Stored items
○ ○ ○ ○ ○
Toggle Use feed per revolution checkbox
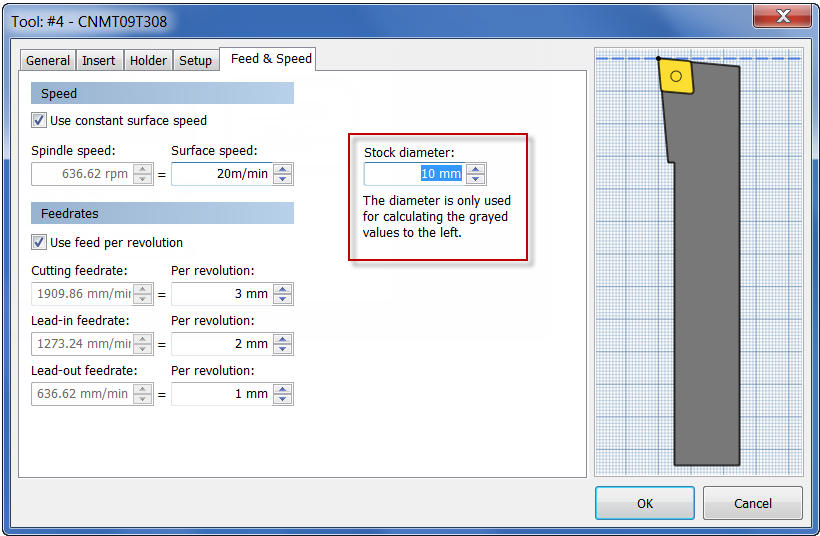 click(39, 242)
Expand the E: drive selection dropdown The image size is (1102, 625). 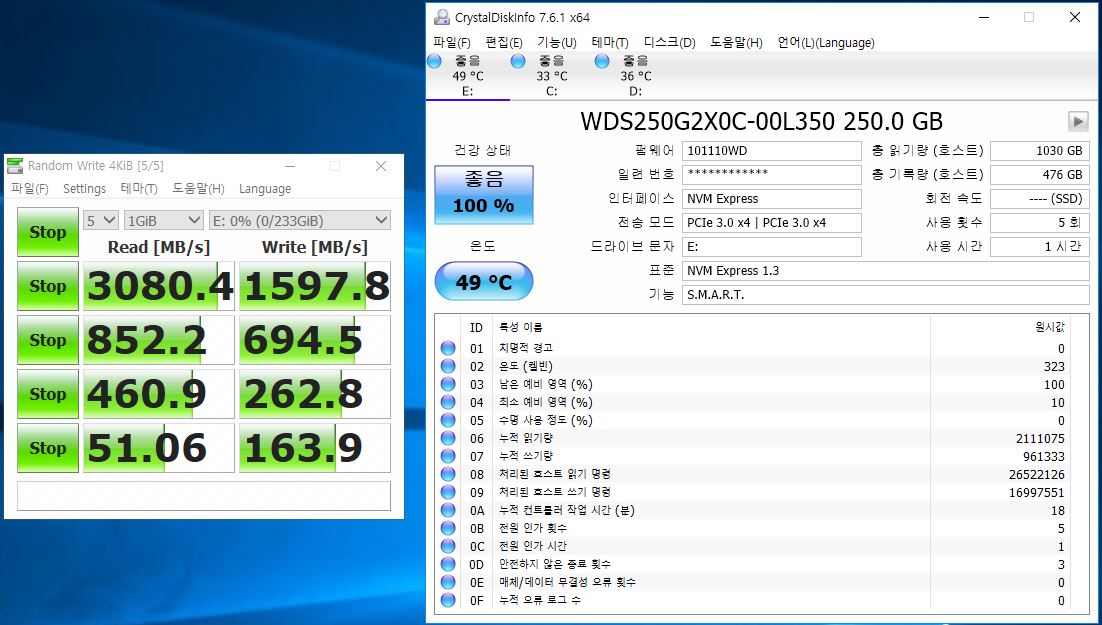[x=299, y=220]
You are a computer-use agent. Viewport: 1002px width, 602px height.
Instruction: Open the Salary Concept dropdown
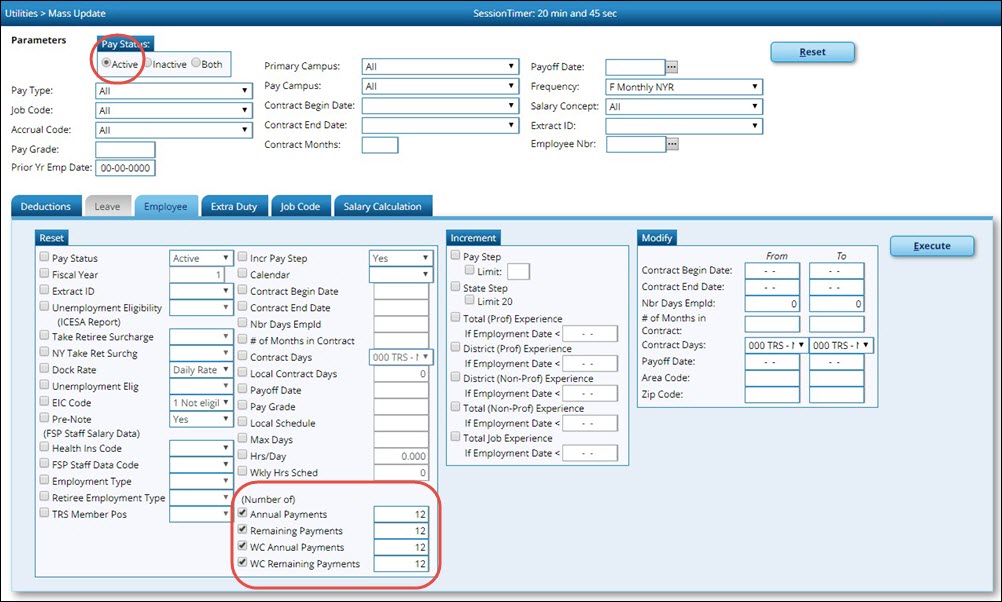(684, 106)
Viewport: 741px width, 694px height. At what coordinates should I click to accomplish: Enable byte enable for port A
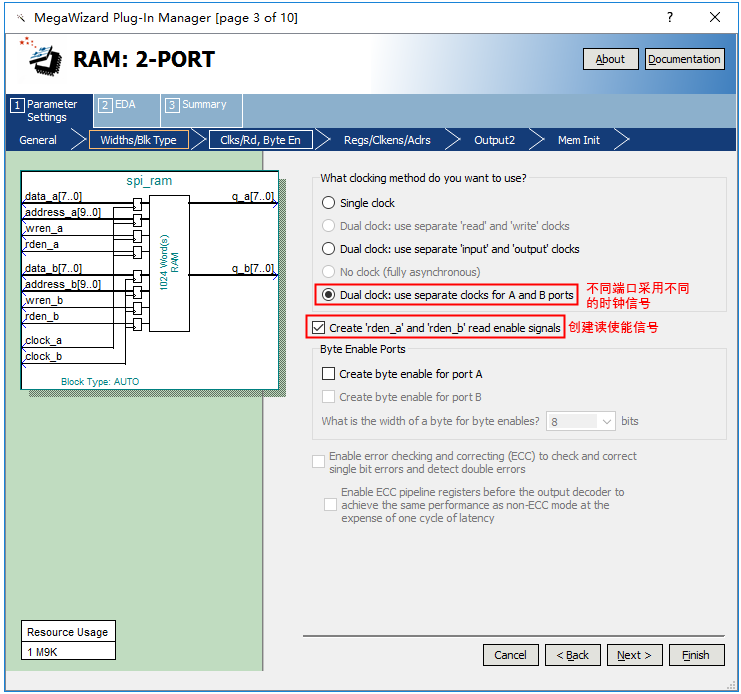[329, 374]
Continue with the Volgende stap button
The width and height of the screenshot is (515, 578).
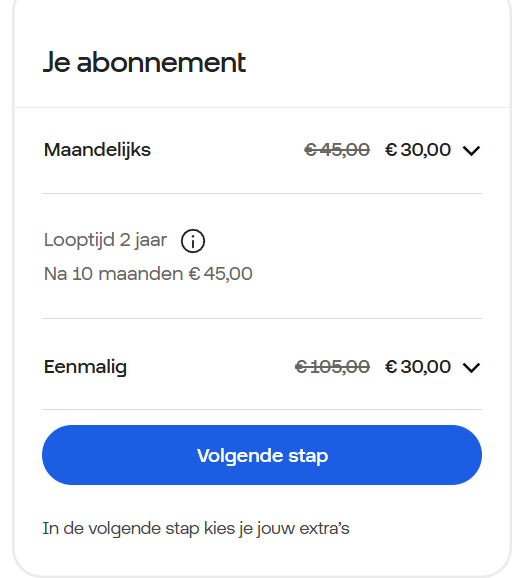pyautogui.click(x=262, y=455)
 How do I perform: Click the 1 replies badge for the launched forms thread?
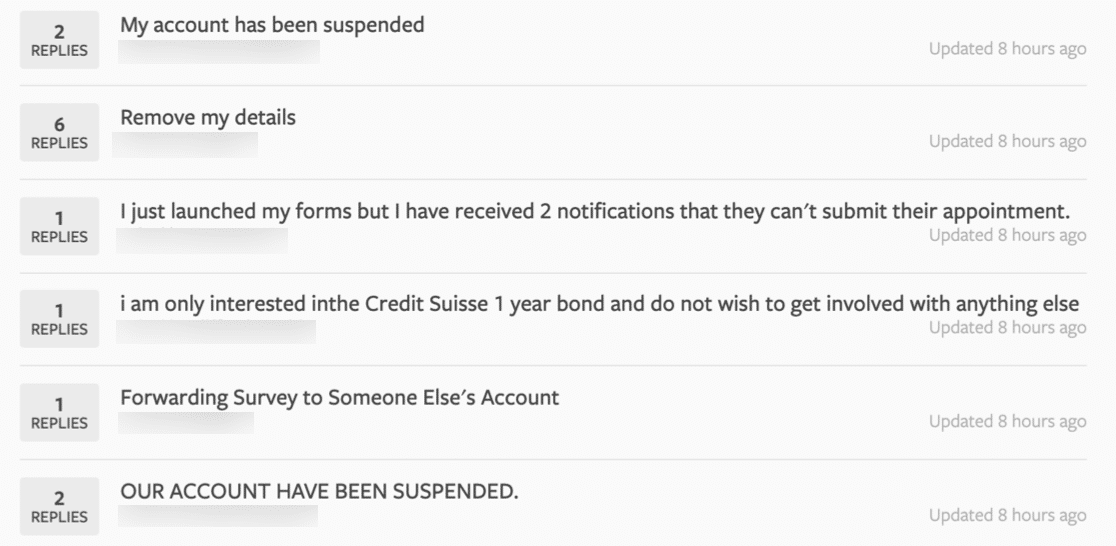pyautogui.click(x=59, y=226)
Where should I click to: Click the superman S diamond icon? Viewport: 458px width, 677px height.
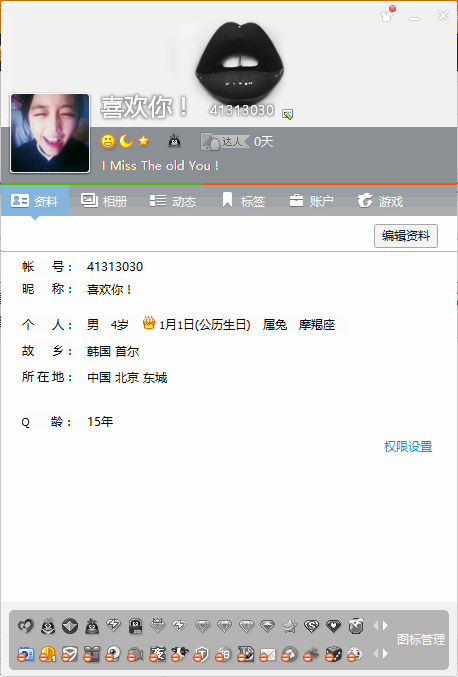[x=311, y=626]
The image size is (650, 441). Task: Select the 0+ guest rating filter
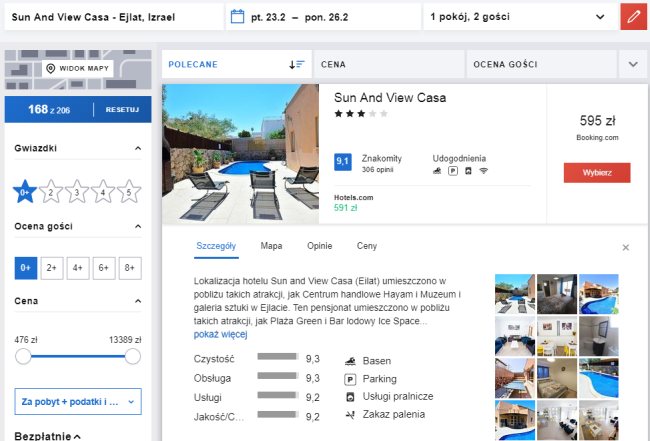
○ ○ ○ ○ ○
EXERCISE REQUIREMENTS =>
What you return must match, line for line, the records from the line containing "Where should I" through their end, with both ends included and no pictures.

YOUR RESPONSE =>
Where should I click to: Click the superman S diamond icon? Viewport: 458px width, 677px height.
[x=311, y=626]
The image size is (650, 441). Task: Select the 0+ guest rating filter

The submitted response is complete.